Nottinghamshire County Council has warned that it faces continuing financial pressures in the years ahead, with a forecast shortfall of nearly £16 million by 2029 despite extensive efficiency measures, as it prepares for a major overhaul of its operations and the prospect of local government reorganisation.
The report due to be presented to the authority’s Cabinet on 6 November 2025 sets out the Council’s current and medium-term financial position and the steps being taken to manage its budget while maintaining essential services. The document confirms a projected overspend of £3.1 million this year, largely driven by rising demand in adult social care and transport services, and identifies a cumulative deficit of £15.9 million by 2028/29 even after savings plans are factored in.
The County Council, like many others across England, continues to grapple with a combination of rising demand, inflationary pressures, and funding uncertainty. The report says that the authority “can no longer afford to operate in the same way that it has in the past” and must continue to transform how services are delivered. Much of this transformation is aimed at strengthening community-based support and preventing higher-cost interventions later on, especially in adult and children’s social care.
A key focus of the Council’s strategy is the development of preventative services that allow more residents to live independently and reduce pressure on high-cost placements. The report highlights that Nottinghamshire is investing in innovation and partnership working across the public sector to safeguard services “without placing additional burdens on residents”.
An Efficiency Working Group, established in June 2025, is carrying out a wide-ranging review of financial management, procurement, and contract oversight. Its findings will feed directly into the 2026/27 budget. Meanwhile, a Highways Review has produced an Improvement Plan that shifts the focus from reactive road repairs to a more strategic, long-term maintenance approach, with better use of data and stronger contractor oversight.

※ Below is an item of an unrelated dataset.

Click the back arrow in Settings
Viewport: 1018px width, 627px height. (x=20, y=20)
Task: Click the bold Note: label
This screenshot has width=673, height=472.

The national picture remains bleak. A March 2025 survey by the Local Government Information Unit found that more than a third of councils could face financial failure within five years without reform. The Local Government Association has warned that demand pressures could add £21 billion to council costs by 2028/29, with adult and children’s social care and home-to-school transport continuing to dominate budgets.
The government’s long-awaited “Fair Funding Review 2.0” and a planned reset of the business rates system are expected to take effect from 2026/27, but Nottinghamshire says it cannot yet predict the financial impact. The report notes that no comprehensive reassessment of local authorities’ relative needs has been carried out since 2013/14.
Locally, inflation remains a serious concern. While national inflation fell below the Government’s target in 2024, it has since climbed back to 3.8%, eroding the Council’s spending power. Each 50p increase in the National Living Wage adds an estimated £13 million to its costs, and further pressures are expected when the next rate is confirmed in the Autumn Statement later this month. The authority already anticipates that rising wages in the social care sector will significantly affect budgets from 2026/27.
The Council’s Medium-Term Financial Strategy (MTFS), which runs until March 2029, assumes an annual 4.99% rise in council tax and a 1.2% yearly increase in the tax base from new housing. The General Fund balance stood at £35.9 million at the end of March 2025, but officers caution that reserves are being used only as a short-term buffer and “do not represent a sustainable solution”.
To help close the gap, the Council has identified £45.3 million of mitigation measures through its “Public Service Reform and Mitigations Plan”. These include programmes to increase family-based placements for children in care, improve inclusion and special educational needs support, and enhance preventative schemes under the Thriving Communities initiative. A new transformation plan is also being drawn up for adult social care, focusing on outcomes, commissioning, and efficiency.
The budget process for 2026/27 will run alongside public consultation between 3 November and 14 December 2025, with final proposals due before Cabinet on 29 January and Full Council on 26 February 2026.
Looking ahead, the report warns that the Council must remain “flexible and resilient” as it faces ongoing national uncertainty and prepares for a major structural change. Under current proposals for Local Government Reorganisation in Nottinghamshire, the existing two-tier system would be replaced by new unitary authorities, with final decisions expected in spring 2026 and a start date of 1 April 2028.